*ARTICLE:*
——————

Court rules on stadium-style movie theaters.
In August 2003, the U.S. Court of Appeals for the Ninth Circuit ruled movie theaters cannot limit wheelchair users to only front-row seating areas. This important case (Oregon Paralyzed Veterans of America v. Regal Cinemas, Inc.) was originally brought in April 2000 in the U.S. District Court in Oregon by the Oregon Paralyzed Veterans of America (OPVA) and three wheelchair users. This decision is in direct conflict with Lara v. Cinemark USA, Inc., a case decided in April 2000 by the U.S. Court of Appeals for the Fifth Circuit.
OPVA's suit was against two chains operating movie theaters in Oregon. Six of the theaters operated by the companies used a design commonly called "stadium seating." This design placed most of the theater seats on stepped risers rather than on a sloped floor in order to maximize unobstructed views for theater patrons. However, in five of the six theaters in question, wheelchair-accessible seating was located only on the floor's sloped portion, not in the aisle or in the stadium-seat section. Most significantly, more than half of the accessible seats were in the first row.

——————

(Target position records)
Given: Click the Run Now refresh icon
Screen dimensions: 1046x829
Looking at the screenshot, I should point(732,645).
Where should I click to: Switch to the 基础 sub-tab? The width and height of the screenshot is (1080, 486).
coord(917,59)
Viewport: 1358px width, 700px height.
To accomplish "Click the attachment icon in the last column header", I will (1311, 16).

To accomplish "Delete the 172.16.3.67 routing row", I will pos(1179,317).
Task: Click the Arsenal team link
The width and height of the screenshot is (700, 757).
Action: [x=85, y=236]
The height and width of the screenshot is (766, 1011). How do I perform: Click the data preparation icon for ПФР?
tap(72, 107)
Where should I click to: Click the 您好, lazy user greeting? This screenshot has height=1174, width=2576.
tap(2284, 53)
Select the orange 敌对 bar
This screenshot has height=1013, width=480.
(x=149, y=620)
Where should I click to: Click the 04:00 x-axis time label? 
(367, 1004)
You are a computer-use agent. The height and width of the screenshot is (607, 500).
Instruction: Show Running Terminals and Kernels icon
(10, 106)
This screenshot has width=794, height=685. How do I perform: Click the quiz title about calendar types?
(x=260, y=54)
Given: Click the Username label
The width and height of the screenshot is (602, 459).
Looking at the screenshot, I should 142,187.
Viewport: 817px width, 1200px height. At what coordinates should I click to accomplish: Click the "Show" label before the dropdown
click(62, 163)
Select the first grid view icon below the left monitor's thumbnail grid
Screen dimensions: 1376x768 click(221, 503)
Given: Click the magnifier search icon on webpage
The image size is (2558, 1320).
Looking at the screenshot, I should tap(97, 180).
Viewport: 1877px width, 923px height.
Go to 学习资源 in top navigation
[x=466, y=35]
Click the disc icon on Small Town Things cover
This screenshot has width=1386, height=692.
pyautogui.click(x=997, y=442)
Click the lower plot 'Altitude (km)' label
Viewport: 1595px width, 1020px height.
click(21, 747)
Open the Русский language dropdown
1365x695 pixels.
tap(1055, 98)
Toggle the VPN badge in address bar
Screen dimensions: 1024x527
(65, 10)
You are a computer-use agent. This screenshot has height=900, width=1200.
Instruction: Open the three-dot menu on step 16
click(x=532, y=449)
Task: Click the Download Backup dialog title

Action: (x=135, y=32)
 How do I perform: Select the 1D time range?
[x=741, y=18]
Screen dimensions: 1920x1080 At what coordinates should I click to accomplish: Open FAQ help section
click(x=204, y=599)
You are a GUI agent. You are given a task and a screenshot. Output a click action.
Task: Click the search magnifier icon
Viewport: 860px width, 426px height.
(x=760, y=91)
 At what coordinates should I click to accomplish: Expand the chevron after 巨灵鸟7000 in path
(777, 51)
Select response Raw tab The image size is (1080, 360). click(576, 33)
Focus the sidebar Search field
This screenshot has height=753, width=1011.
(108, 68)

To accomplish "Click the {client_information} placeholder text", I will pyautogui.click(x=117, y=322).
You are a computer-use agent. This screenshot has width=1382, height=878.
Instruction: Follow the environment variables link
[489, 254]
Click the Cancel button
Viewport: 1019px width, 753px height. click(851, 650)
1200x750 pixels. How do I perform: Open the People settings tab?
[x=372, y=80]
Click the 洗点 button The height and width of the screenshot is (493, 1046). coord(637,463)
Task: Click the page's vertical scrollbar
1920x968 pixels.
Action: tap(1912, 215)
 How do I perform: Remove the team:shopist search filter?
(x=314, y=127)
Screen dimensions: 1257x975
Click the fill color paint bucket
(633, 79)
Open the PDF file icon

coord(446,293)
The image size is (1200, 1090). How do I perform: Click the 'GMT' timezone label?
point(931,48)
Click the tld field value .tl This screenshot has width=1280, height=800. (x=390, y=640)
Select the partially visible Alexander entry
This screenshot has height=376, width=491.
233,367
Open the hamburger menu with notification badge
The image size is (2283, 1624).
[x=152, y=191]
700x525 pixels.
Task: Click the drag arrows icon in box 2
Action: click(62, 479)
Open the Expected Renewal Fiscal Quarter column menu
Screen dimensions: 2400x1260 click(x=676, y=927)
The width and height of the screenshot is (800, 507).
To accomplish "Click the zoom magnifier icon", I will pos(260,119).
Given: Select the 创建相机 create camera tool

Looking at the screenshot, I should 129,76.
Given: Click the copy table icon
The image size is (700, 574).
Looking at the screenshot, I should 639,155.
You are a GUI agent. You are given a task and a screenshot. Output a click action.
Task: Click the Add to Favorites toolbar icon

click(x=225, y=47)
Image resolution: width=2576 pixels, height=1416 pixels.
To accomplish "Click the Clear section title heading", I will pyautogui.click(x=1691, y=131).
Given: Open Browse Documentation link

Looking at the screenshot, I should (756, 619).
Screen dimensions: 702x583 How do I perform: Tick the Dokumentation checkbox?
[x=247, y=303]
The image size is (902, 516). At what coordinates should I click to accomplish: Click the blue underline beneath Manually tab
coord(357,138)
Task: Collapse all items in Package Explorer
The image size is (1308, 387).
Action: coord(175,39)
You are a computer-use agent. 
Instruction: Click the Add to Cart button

——————

*EXERCISE GOAL:* In the article on stadium-style movie theaters, where was the wheelchair-accessible seating located in five of the six theaters in question?

*ANSWER FOR THIS EXERCISE:* It was located only on the sloped portion of the floor, not in the aisle or in the stadium-seat section.